Eran dos prófugos en medio de la ciudad. Dos almas en pena ciertamente tocadas por la desdicha, dos fugitivos ocultos en el bullicio de la calle Corrientes. Ivonne había huido de su dorada celda de puta francesa, Juan Molina la había seguido igual que un perro perdido o, tal vez, como un lazarillo tan ciego como su amo. Ivonne ni siquiera salía a la calle. No por temor, sino por pura apatía. Apenas si comía. Se desayunaba con una extensa línea de cocaína y, a lo largo del día, alternaba whisky con una treintena de cigarrillos. Molina no toleraba el encierro. Mirando por el rabillo del ojo a izquierda y derecha, ocultando la cara entre las solapas del saco y el sombrero, se alejaba rápidamente de la calle Corrientes y se perdía por las estrechas veredas de San Telmo. Sin poder despojarse del horroroso recuerdo de su compañero de cuarto, Juan Molina deambulaba por la ciudad como si fuese su propio fantasma.
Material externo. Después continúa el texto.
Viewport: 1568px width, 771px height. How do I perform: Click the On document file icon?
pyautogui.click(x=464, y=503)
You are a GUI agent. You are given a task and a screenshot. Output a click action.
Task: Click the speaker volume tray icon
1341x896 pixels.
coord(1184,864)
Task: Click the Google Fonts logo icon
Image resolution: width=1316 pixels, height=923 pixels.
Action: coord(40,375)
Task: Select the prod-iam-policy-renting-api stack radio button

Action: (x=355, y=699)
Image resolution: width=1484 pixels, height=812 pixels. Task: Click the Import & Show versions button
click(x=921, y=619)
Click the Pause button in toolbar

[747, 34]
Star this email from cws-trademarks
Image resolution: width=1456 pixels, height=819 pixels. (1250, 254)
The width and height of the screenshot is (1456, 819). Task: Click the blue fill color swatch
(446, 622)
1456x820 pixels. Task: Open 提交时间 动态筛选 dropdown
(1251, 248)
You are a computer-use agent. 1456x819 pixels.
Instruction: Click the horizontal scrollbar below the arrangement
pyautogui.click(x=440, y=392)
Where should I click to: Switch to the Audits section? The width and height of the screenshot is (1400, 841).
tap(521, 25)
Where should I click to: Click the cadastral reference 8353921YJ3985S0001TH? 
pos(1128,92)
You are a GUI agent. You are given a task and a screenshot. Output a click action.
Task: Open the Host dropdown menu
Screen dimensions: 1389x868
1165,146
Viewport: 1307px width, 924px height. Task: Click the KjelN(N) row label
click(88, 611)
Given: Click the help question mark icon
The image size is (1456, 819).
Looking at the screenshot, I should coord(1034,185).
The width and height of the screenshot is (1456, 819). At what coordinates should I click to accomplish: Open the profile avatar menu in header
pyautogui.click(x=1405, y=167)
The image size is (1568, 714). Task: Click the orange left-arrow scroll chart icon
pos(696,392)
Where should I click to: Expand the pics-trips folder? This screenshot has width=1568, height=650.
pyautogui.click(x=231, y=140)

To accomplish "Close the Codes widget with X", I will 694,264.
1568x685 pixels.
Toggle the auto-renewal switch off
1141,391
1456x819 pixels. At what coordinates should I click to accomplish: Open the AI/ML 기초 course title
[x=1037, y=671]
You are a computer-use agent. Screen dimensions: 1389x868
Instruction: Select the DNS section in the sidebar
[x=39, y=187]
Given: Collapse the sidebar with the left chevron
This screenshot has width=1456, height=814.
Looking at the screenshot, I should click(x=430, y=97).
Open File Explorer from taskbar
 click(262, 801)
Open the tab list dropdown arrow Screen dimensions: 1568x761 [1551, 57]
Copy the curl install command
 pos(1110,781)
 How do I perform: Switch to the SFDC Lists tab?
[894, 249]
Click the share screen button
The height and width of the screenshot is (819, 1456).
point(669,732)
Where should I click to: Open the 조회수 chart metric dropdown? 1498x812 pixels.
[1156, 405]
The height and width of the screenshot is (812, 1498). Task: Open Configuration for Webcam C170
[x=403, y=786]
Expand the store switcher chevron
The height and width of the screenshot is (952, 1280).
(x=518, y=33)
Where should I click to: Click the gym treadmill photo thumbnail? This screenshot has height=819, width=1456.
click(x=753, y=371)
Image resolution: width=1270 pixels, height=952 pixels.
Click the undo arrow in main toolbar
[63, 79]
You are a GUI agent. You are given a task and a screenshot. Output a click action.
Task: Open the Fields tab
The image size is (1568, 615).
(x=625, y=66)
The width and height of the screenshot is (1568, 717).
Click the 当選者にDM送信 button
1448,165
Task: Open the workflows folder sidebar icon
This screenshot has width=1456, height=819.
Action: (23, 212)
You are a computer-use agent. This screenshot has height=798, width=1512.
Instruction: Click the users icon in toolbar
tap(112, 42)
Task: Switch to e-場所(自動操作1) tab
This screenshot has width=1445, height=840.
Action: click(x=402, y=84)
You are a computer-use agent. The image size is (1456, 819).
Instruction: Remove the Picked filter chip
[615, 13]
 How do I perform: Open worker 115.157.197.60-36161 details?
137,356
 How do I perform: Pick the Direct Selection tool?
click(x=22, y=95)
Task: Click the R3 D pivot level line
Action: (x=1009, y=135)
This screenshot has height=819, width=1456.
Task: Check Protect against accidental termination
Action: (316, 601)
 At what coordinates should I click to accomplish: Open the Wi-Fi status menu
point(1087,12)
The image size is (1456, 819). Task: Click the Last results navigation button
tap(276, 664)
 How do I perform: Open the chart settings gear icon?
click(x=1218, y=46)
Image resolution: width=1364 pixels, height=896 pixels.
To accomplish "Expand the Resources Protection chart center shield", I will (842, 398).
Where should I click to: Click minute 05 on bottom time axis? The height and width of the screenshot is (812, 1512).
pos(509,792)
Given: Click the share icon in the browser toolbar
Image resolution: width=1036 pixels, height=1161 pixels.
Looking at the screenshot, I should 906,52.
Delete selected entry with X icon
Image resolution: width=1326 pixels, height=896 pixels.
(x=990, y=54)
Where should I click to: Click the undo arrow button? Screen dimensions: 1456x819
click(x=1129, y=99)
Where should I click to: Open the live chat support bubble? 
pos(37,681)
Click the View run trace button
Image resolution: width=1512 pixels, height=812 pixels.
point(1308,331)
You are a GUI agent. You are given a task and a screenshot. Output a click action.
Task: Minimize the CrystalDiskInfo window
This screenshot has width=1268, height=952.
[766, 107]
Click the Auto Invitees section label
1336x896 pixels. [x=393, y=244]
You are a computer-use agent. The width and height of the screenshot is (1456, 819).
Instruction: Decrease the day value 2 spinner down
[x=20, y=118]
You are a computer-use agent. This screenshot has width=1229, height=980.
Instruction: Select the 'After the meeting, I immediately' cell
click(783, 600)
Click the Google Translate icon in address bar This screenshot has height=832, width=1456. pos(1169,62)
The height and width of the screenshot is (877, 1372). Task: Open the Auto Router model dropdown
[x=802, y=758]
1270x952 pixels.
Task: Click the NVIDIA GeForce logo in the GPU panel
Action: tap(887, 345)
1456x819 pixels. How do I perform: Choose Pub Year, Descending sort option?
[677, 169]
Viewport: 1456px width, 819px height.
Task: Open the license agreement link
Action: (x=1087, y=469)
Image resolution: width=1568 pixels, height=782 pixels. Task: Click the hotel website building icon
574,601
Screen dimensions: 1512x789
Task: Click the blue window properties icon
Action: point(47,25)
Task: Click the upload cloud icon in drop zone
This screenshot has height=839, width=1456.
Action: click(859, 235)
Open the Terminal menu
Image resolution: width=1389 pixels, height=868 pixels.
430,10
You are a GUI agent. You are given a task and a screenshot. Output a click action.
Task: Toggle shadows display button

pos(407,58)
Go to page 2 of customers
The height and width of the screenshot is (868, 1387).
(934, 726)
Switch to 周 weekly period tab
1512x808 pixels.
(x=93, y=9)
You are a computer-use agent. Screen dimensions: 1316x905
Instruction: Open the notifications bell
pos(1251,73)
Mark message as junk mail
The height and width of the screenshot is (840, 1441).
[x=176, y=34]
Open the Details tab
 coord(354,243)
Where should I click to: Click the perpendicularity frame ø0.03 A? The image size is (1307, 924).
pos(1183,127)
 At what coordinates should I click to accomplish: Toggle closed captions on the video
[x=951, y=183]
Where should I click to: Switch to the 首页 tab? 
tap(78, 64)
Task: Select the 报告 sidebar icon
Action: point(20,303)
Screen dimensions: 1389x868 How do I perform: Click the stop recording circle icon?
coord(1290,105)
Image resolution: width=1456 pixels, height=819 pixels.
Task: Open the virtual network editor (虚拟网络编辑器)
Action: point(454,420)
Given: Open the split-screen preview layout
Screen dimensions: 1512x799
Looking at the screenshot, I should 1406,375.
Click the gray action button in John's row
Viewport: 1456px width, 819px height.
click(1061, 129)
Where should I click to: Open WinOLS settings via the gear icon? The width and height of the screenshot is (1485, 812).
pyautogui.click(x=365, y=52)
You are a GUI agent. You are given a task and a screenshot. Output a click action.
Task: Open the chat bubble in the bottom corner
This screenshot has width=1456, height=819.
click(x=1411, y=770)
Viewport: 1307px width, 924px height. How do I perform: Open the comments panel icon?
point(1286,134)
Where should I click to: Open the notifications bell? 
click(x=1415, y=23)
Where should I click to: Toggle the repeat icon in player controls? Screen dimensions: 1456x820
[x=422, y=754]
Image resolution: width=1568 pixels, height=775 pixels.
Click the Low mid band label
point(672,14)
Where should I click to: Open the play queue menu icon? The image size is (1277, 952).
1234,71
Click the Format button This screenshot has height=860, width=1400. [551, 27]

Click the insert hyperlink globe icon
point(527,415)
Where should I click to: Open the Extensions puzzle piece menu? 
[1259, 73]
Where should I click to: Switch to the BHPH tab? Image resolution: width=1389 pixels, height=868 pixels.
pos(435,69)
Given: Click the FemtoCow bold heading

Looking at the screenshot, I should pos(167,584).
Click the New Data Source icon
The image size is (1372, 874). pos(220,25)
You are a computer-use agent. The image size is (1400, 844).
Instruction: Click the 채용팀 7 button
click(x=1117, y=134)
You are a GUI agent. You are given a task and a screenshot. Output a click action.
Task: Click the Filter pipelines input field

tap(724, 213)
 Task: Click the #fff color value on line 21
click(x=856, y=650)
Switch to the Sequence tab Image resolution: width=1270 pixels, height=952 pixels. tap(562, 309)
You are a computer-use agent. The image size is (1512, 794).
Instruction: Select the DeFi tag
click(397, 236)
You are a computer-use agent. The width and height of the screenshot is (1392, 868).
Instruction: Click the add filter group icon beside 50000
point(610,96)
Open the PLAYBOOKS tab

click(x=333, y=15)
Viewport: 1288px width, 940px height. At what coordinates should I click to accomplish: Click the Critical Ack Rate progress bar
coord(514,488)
Acosado por el remordimiento, tenía la íntima convicción de que estaba usurpando el lugar de Zaldívar en este mundo. Ya fuera producto de la falta de conciencia o, al contrario, del enorme peso que cargaba sobre ella, Molina entraba y salía de su refugio como si los hombres de André Seguin no lo estuviesen buscando. El bulín del Francés estaba separado del Royal Pigalle apenas por unas pocas cuadras. Tal vez por esa misma razón, por tenerlo justamente enfrente de sus narices, nunca lo vieron. Como si se estuviese burlando de sus cazadores, Molina jamás dejó de llevar a Gardel al Royal Pigalle; apenas oculto debajo de la visera de la gorra de chofer y detrás de un bigote que le agregaba unos años, Molina frenaba frente al cabaret con la mayor naturalidad. Nadie hubiese imaginado que el prófugo podía ser el chofer de Gardel y, mucho menos, que tuviese el tupé de llegar hasta la misma boca del lobo dos veces por semana.